## Start Passage shown

Collaboration between Education & Support Services

Why don’t Education Services and Support Services organizations collaborate more? A Quick Poll Survey, Collaboration Between Education Services and Support Services, that I conducted in late 2020 with my TSIA colleague, Dave Baca, Director, Support Services Research, reveals that collaboration between these two organizations is not a robust practice.

Before jumping into the survey findings, let’s set the stage with a couple of important words: collaboration and synergy. While they sound the same, one is the outcome of the other. If organizations work together (collaborate) they accomplish more than they would working separately (synergy), and that is the point. Those education and support organizations that do work together have achieved some pretty remarkable results.

collaboration and synergy definitions

The reason why this relationship matters now, more than ever, is the heightened awareness that accelerating value realization helps drive product adoption. While helping customers realize value in fact requires collaboration across all functions of a company, the intent of this blog is to focus specifically on collaboration between education and support services organizations.

Four Ways to Collaborate

#1 Support Services Shares Data with Education Services

One of the easiest ways for customer training and support organizations to start collaborating is to share data. Support Services can share data with Education Services by providing access to the support ticketing system, and/or providing a monthly report of the incident (call) log. A record of the calls placed into support enables Education Services to cross-check against learning management system data, to ascertain if the customer has taken any type of training, and if so, what training has been taken and how recently.

Sadly, data sharing between Education Services and Support Services is limited, at best. During the Bridging the Gap Between Education and Support Services Organizations webinar, a polling question was posed to webinar participants. Results from that poll, as shown below, indicate that a paltry 29% of webinar participants provide education organizations with support data or provide Education Services access to the support database.

## End Passage shown
## Start Data records

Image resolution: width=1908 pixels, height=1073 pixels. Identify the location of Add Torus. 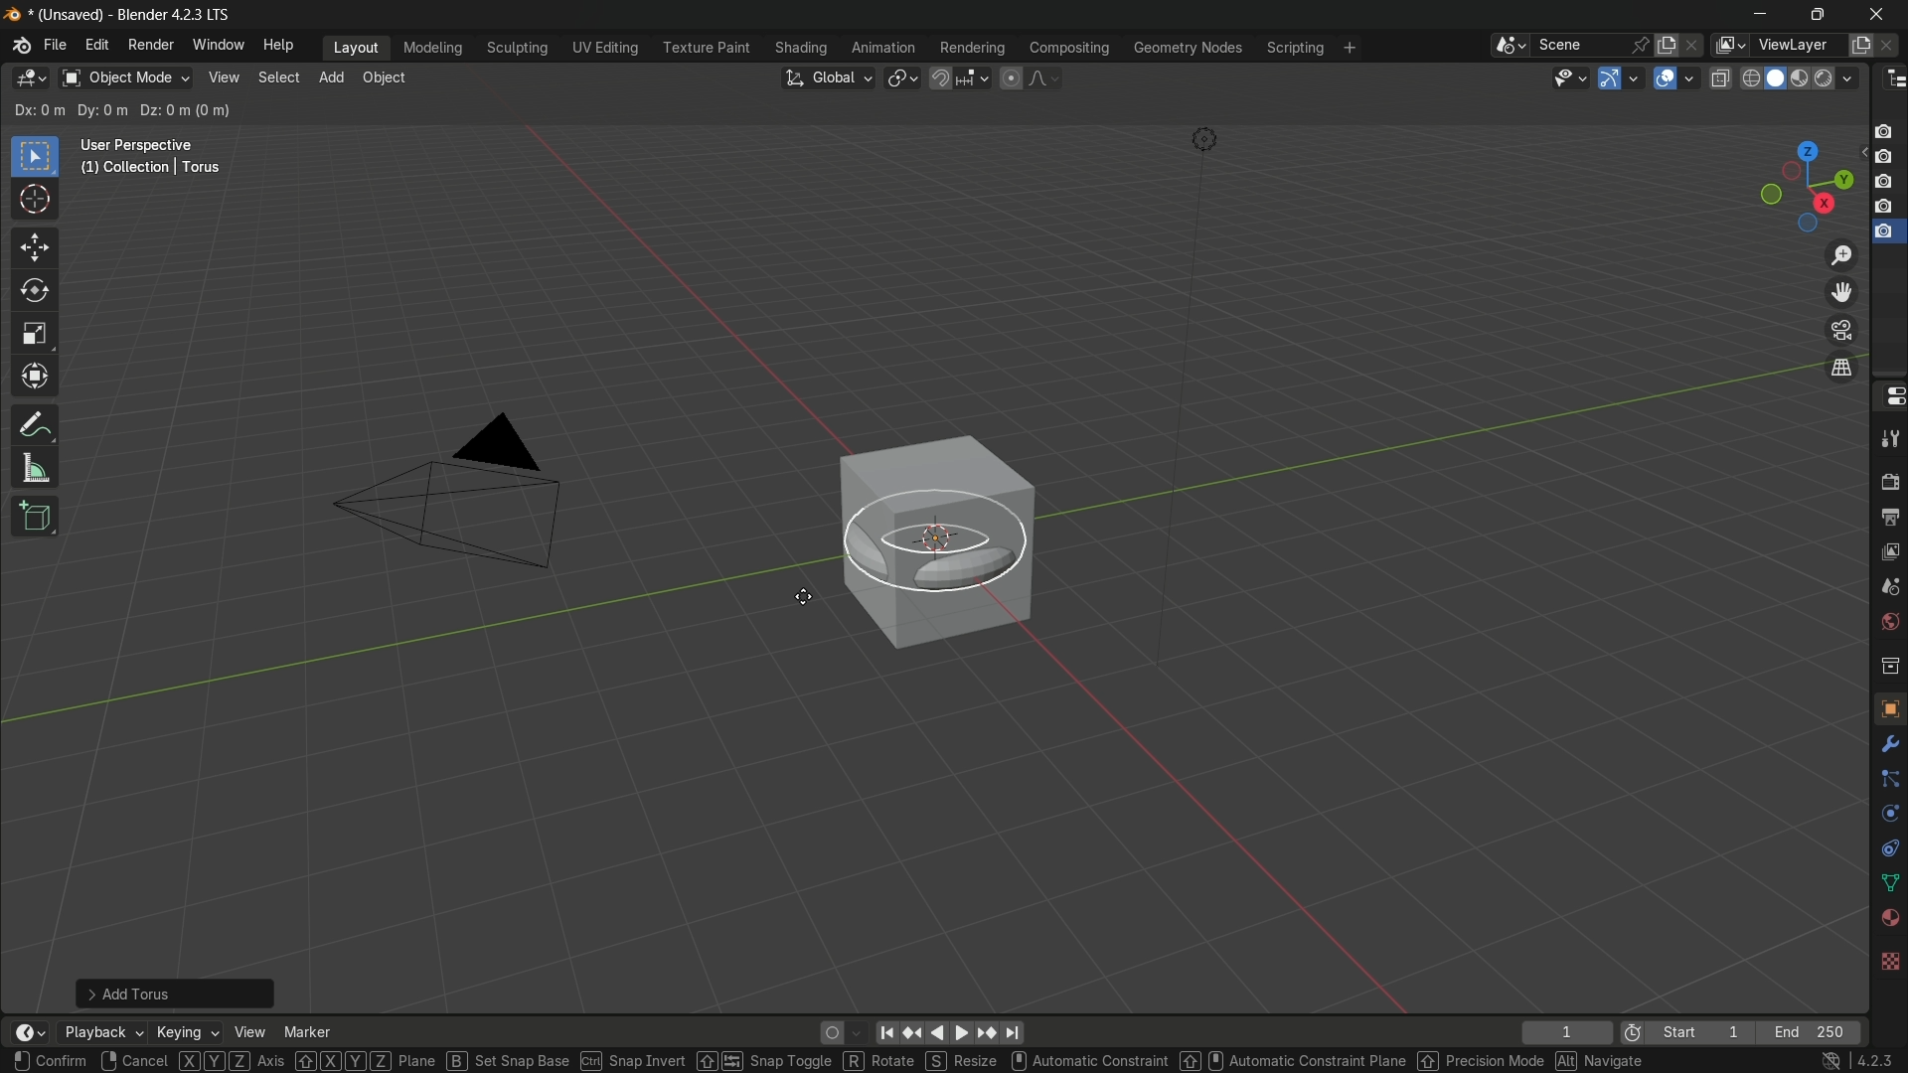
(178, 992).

## End Data records
## Start Data records

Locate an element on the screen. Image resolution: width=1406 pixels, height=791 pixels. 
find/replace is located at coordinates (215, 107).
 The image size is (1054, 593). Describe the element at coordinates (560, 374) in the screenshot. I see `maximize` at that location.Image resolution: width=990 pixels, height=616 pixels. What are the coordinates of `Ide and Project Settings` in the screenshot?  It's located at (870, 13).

## End Data records

Challenge 1 ->
In the article on education and support collaboration, what share of webinar participants give education organizations support data or access to the support database?
Challenge 2 ->
Condense the paragraph of the article on education and support collaboration that begins "One of the easiest ways" into a short bulleted list that keeps its main facts.
Challenge 3 ->
Carry on the article on education and support collaboration from its final sentence.

Expected output 1 ->
29%

Expected output 2 ->
- Sharing data is one of the easiest ways for customer training and support organizations to begin collaborating.
- Support Services can give Education Services access to the support ticketing system, a monthly report of the incident (call) log, or both.
- Education Services can check the call record against learning management system data to see whether a customer has taken training, which training it was, and how recently.

Expected output 3 ->
survey results 1

This is a missed opportunity for both organizations. There are many reasons why sharing data is vital. Not the least of which is the impact a customer’s inability to use the product effectively has on value realization and product adoption.

With data from support, the education organization can attack this problem by doing the following:

  • Determining the volume of calls placed by a particular individual, as well as the volume of calls placed by that individual’s company, over a given timeframe.
  • Checking LMS data to see if the individual who called support has taken any training and if so, recommending applicable refresher training. If not, then providing a learning path(s) that aligns with the subject matter of the individual’s question.
  • Identifying commonalities in the calls placed between different individuals within the same company.
  • Proposing a group training plan that addresses the identified commonalities.

Education Services can follow-up with customers via automated email marketing campaigns and/or use a non-automated approach and directly contact a specific individual/customer. The point in doing all of this is to build and strengthen skills that enable a customer to use a product more and to use it better, which ostensibly translates to reduced call volume into support. More importantly, it fosters product adoption.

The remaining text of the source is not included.